Sunday, May 3, 2015

Pixies, Dragons, and Buried Giants: Kazuo Ishiguro Visits Houston


It should have taken forty-five minutes, but it took an hour and a half.


Though I was a few minutes late, the ushers still let me in. I didn't miss anything; the program was late starting. Soon author Kazuo Ishiguro (he likes to be called "Ish," we were told) was introduced. He moved from Japan to England when he was five. Ishiguro has written six novels including The Remains of the Day, The Artist of the Floating World, and Never Let Me Go. He read from his latest novel, The Buried Giant, for about thirty minutes.

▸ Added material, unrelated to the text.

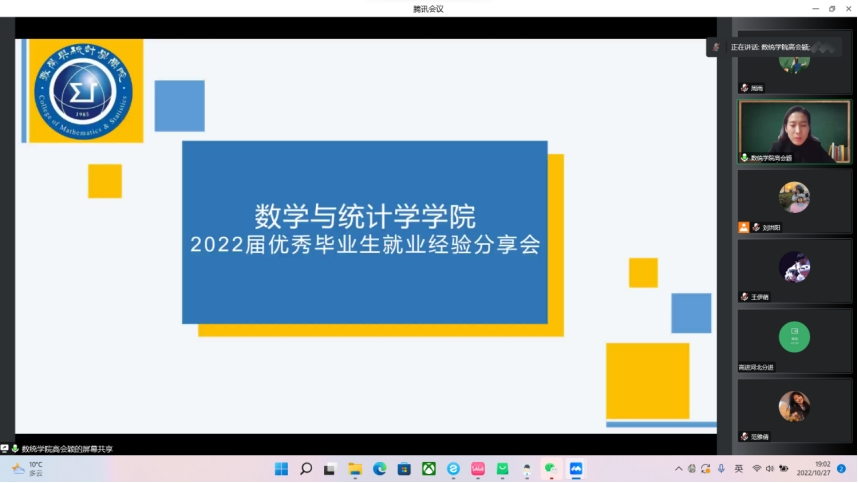Toggle the 英 input language indicator
858x483 pixels.
tap(738, 468)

 Then there was a thirty minute question-answer session. Author Robert Cremins from UH interviewed Ishiguro. Ishiguro said that he began Buried Giant with the idea of remembering and forgetting. When he had finished his first draft, he gave it to his wife to read. She said, "None of this can survive." 

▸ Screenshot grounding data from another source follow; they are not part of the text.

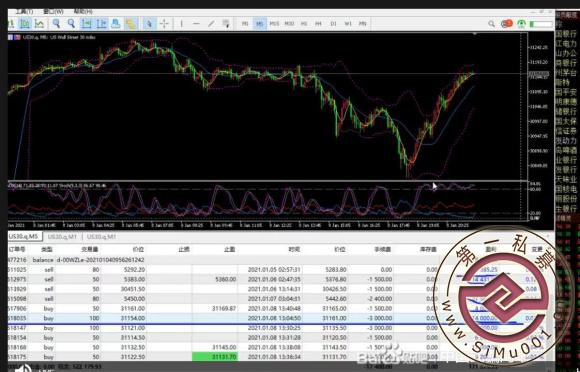Image resolution: width=580 pixels, height=372 pixels.
Task: Click the zoom out magnifier icon
Action: pyautogui.click(x=71, y=24)
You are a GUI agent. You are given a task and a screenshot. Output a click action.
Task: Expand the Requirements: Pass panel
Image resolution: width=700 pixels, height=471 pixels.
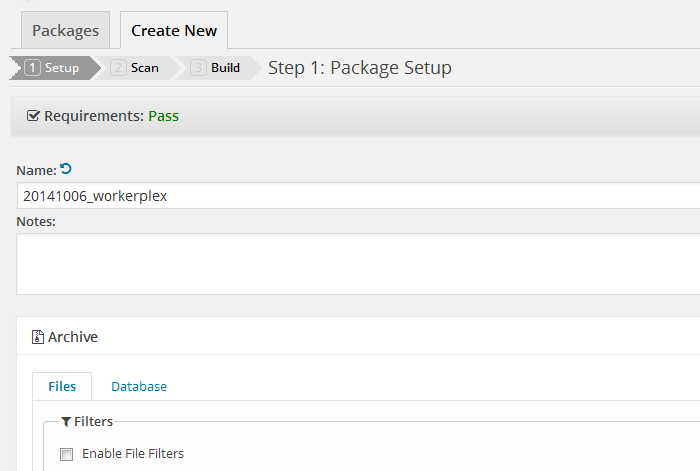tap(355, 116)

Interviewer Robert Cremins said Ishiguro has been said to "familiarize the strange."



 Ishiguro said he is influenced by the figure of the cowboy: he doesn't fit in, but he continues to press on with his mission. 


The Buried Giant. Here's my review. Thank you, Inprint and Kazuo Ishiguro, for a great evening.

What is the Sunday SalonImagine some university library's vast reading room. It's filled with people--students and faculty and strangers who've wandered in. They're seated at great oaken desks, books piled all around them,and they're all feverishly reading and jotting notes in their leather-bound journals as they go. Later they'll mill around the open dictionaries and compare their thoughts on the afternoon's literary intake....That's what happens at the Sunday Salon, except it's all virtual. Every Sunday the bloggers participating in that week's Salon get together--at their separate desks, in their own particular time zones--and read. And blog about their reading. And comment on one another's blogs. Think of it as an informal, weekly, mini read-a-thon, an excuse to put aside one's earthly responsibilities and fall into a good book. Click here to join the Salon.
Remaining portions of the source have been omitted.